Night Vision Monocular – 2K/60Hz, 940nm Stealth IR, 45° FOV, 4 Color Modes & Helmet Mount
2K Resolution. 60Hz. 940nm Stealth IR. See 300 Meters in Total Darkness — Undetected.
Most digital night vision monoculars use 850nm infrared illuminators — which produce a faint red glow visible to other people and many animals. This unit uses a 940nm stealth IR illuminator that is completely invisible to the naked eye and to most animals. You illuminate your environment and see clearly at up to 300 meters in total darkness without producing any visible signature. Paired with a 2688×1520 (2K) sensor running at a 60Hz refresh rate — no blur, no lag, no screen-door effect — this is a significant step above the 1080p/30Hz units that dominate this price bracket.
2K / 60Hz — Why Both Numbers Matter
- 📐 2688×1520 (2K) — nearly double the pixel count of 1080p. Target identification, edge definition, and fine detail at distance are all sharper. Visible on moving targets and in cluttered environments like brush and treelines
- 🎬 60Hz refresh rate — the display updates 60 times per second. At 30Hz (standard on competing units), fast movement produces visible motion blur and lag. At 60Hz, motion tracking is smooth and real-time for panning across a field or tracking a moving target
940nm Stealth IR — Invisible Illumination at 300 Meters
The 940nm infrared illuminator operates at a wavelength beyond what human eyes and most animal eyes can detect — no visible glow at night.
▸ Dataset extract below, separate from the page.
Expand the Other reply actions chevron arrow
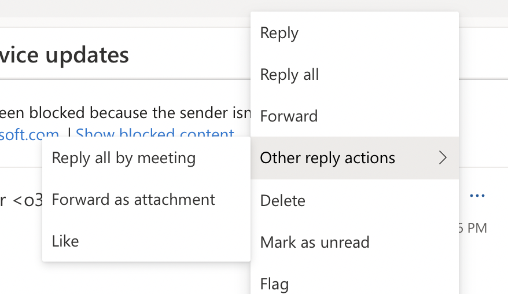Viewport: 508px width, 294px height. click(443, 158)
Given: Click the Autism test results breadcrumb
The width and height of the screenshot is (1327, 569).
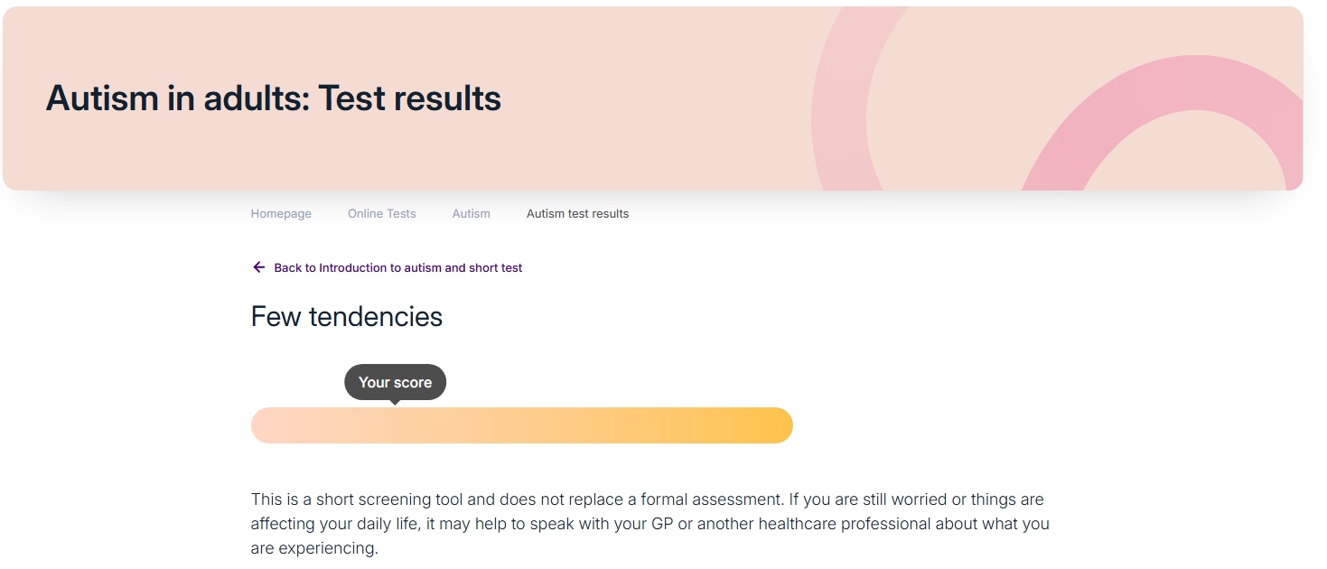Looking at the screenshot, I should [x=577, y=214].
Standard 850nm units produce a faint red dot visible at close range that spooks light-sensitive game and reveals your position. Three brightness levels let you dial IR intensity to the environment — lower for short distances, higher for maximum 300m range in total darkness.
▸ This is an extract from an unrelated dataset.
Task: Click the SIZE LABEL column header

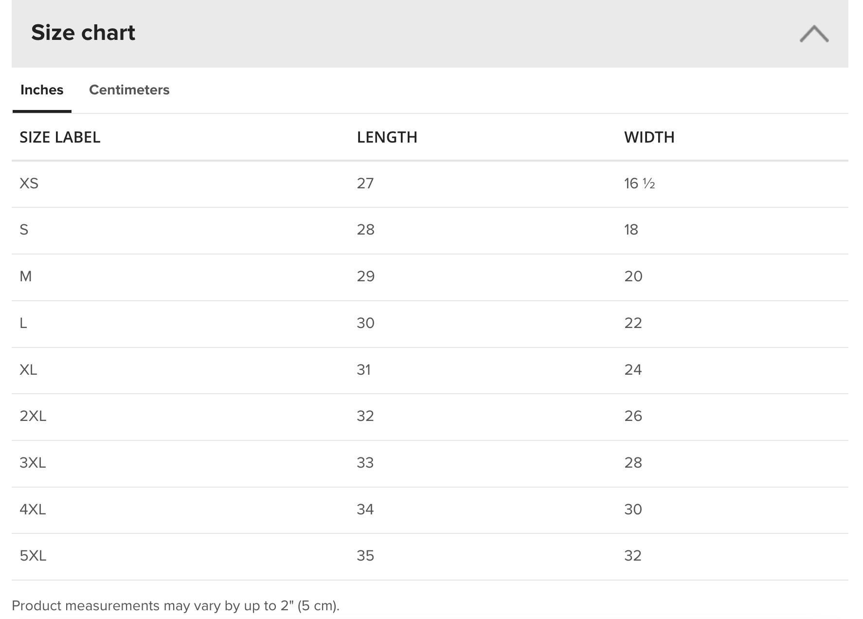Action: 60,137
0.0001 Lux CMOS Sensor — Functions Without IR in Ambient Light
The 0.0001 lux ultra-low-light CMOS sensor captures usable imagery in starlight or moonlight without requiring the IR illuminator — preserving battery life and maintaining zero IR signature. When IR is needed, it augments a sensor that already performs well rather than compensating for a weak base.
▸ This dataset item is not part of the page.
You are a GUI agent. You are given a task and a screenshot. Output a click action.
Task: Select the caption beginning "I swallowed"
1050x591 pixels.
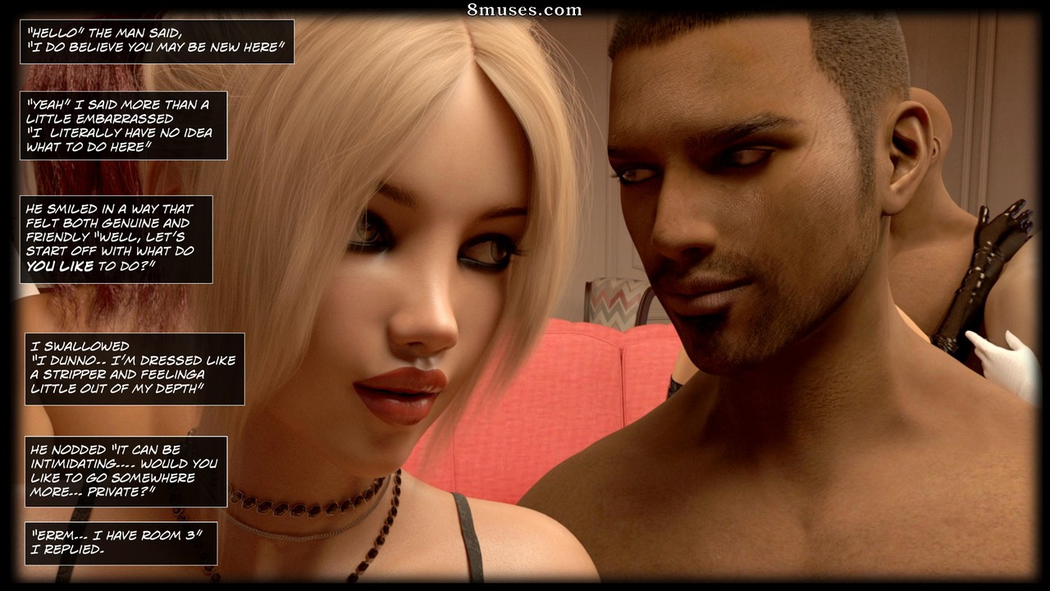135,369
4 Color Modes — Adapt to the Environment
- 🟢 Night Green — traditional NVG green phosphor, high contrast in most low-light environments
- ⚪ White Phosphor — cleaner, more natural rendering; easier on the eyes for extended wear and preferred by many operators for target discrimination
- ⬛ Black & White — high contrast monochrome for high-ambient-light environments
- 🔴 Color Mode — reddish-purple tint for environments with some ambient color light
45° Field of View — Wider Situational Awareness
The 45° FOV is wider than the 35–40° typical of competing monoculars in this class. More scene coverage per look means faster threat scanning, better peripheral awareness, and less constant panning in confined spaces.
Helmet Mountable + Handheld
The included helmet mount bracket uses a standard NVG interface compatible with PVS-14-style mounts — hands-free operation for movement, navigation, and weapon handling. Also functions handheld as a traditional monocular for static observation.
HD Recording + Dual Batteries
Onboard HD video recording and photo capture stores to memory card. Two included rechargeable batteries each provide 2–3.5 hours of runtime depending on IR use — up to 7 hours total with both batteries.
Specs at a Glance
- ✅ Resolution: 2688×1520 (2K)
- ✅ Refresh rate: 60Hz
- ✅ Sensor: 0.0001 lux CMOS
- ✅ IR illuminator: 940nm stealth — 3 brightness levels
- ✅ Detection range: 300m in total darkness
- ✅ Field of view: 45°
- ✅ Color modes: 4 (Night Green, White Phosphor, B&W, Color)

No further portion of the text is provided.